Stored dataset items
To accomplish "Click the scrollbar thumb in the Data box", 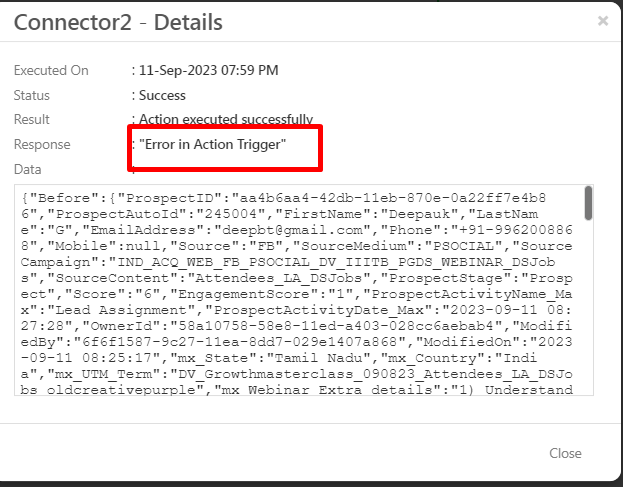I will (x=588, y=203).
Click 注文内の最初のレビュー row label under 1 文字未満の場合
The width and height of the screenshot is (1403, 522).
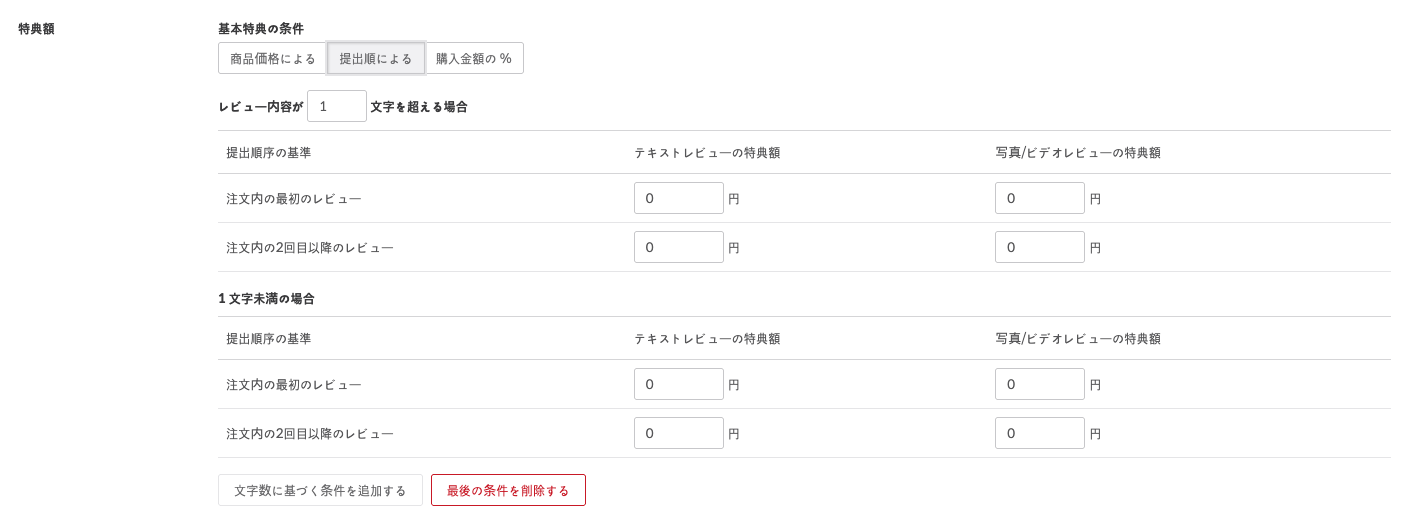294,385
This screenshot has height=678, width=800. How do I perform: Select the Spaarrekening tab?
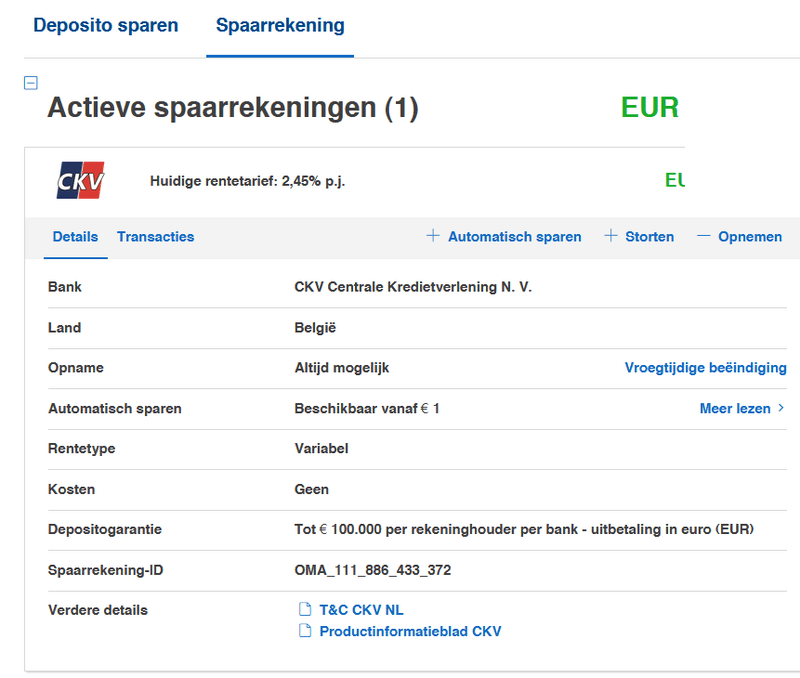pos(280,26)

What the exercise asks
Reproduce exactly and only the lines from the one with "Click 注文内の最初のレビュー row label under 1 文字未満の場合" through the last entry, both included, excluding every picture.

Reply to the exercise
Click 注文内の最初のレビュー row label under 1 文字未満の場合
The width and height of the screenshot is (1403, 522).
294,385
This screenshot has height=678, width=800. How do I perform: Select the Spaarrekening tab?
pos(280,26)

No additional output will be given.